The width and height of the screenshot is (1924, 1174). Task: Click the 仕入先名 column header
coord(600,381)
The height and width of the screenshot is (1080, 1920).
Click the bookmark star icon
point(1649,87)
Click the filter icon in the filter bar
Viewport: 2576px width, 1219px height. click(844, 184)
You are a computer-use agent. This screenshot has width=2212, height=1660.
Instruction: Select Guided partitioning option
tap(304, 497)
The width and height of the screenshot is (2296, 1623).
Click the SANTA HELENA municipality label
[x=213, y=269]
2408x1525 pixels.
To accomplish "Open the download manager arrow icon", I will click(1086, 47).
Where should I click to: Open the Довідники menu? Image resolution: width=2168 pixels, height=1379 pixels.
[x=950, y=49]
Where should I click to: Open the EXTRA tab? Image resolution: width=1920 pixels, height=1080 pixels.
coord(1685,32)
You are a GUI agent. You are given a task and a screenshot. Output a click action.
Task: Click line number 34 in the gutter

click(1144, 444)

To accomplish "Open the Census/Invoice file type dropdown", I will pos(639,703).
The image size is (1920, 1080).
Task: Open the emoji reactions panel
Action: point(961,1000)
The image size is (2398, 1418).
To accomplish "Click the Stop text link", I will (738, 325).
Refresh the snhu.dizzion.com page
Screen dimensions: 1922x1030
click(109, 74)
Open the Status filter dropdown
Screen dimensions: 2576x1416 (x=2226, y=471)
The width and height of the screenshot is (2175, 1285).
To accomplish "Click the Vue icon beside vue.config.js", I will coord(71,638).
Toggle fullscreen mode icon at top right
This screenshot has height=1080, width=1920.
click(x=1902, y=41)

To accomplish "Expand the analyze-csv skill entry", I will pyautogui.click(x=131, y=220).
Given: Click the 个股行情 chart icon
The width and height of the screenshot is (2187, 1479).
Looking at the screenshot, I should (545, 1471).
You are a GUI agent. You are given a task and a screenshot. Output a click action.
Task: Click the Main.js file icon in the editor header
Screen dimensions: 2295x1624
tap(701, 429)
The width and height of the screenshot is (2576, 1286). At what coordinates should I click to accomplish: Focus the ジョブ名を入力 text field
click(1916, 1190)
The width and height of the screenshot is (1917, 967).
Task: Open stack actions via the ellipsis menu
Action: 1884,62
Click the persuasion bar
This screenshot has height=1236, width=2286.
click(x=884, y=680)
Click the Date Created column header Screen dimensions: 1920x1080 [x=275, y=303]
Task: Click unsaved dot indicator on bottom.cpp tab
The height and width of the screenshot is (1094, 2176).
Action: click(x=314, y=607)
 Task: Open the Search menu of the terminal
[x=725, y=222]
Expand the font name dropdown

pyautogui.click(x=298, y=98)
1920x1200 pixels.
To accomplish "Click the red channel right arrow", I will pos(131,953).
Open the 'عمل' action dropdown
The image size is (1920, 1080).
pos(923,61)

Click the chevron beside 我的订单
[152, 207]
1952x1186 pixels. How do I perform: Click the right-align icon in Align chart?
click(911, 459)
§ §
Print, exactly as they appear above, the lines running from the one with "Screen dimensions: 2295x1624" through the final line.

**Result:**
Screen dimensions: 2295x1624
tap(701, 429)
The width and height of the screenshot is (2576, 1286). At what coordinates should I click to accomplish: Focus the ジョブ名を入力 text field
click(1916, 1190)
The width and height of the screenshot is (1917, 967).
Task: Open stack actions via the ellipsis menu
Action: 1884,62
Click the persuasion bar
This screenshot has height=1236, width=2286.
click(x=884, y=680)
Click the Date Created column header Screen dimensions: 1920x1080 [x=275, y=303]
Task: Click unsaved dot indicator on bottom.cpp tab
The height and width of the screenshot is (1094, 2176).
Action: click(x=314, y=607)
 Task: Open the Search menu of the terminal
[x=725, y=222]
Expand the font name dropdown

pyautogui.click(x=298, y=98)
1920x1200 pixels.
To accomplish "Click the red channel right arrow", I will pos(131,953).
Open the 'عمل' action dropdown
The image size is (1920, 1080).
pos(923,61)

Click the chevron beside 我的订单
[152, 207]
1952x1186 pixels. How do I perform: Click the right-align icon in Align chart?
click(911, 459)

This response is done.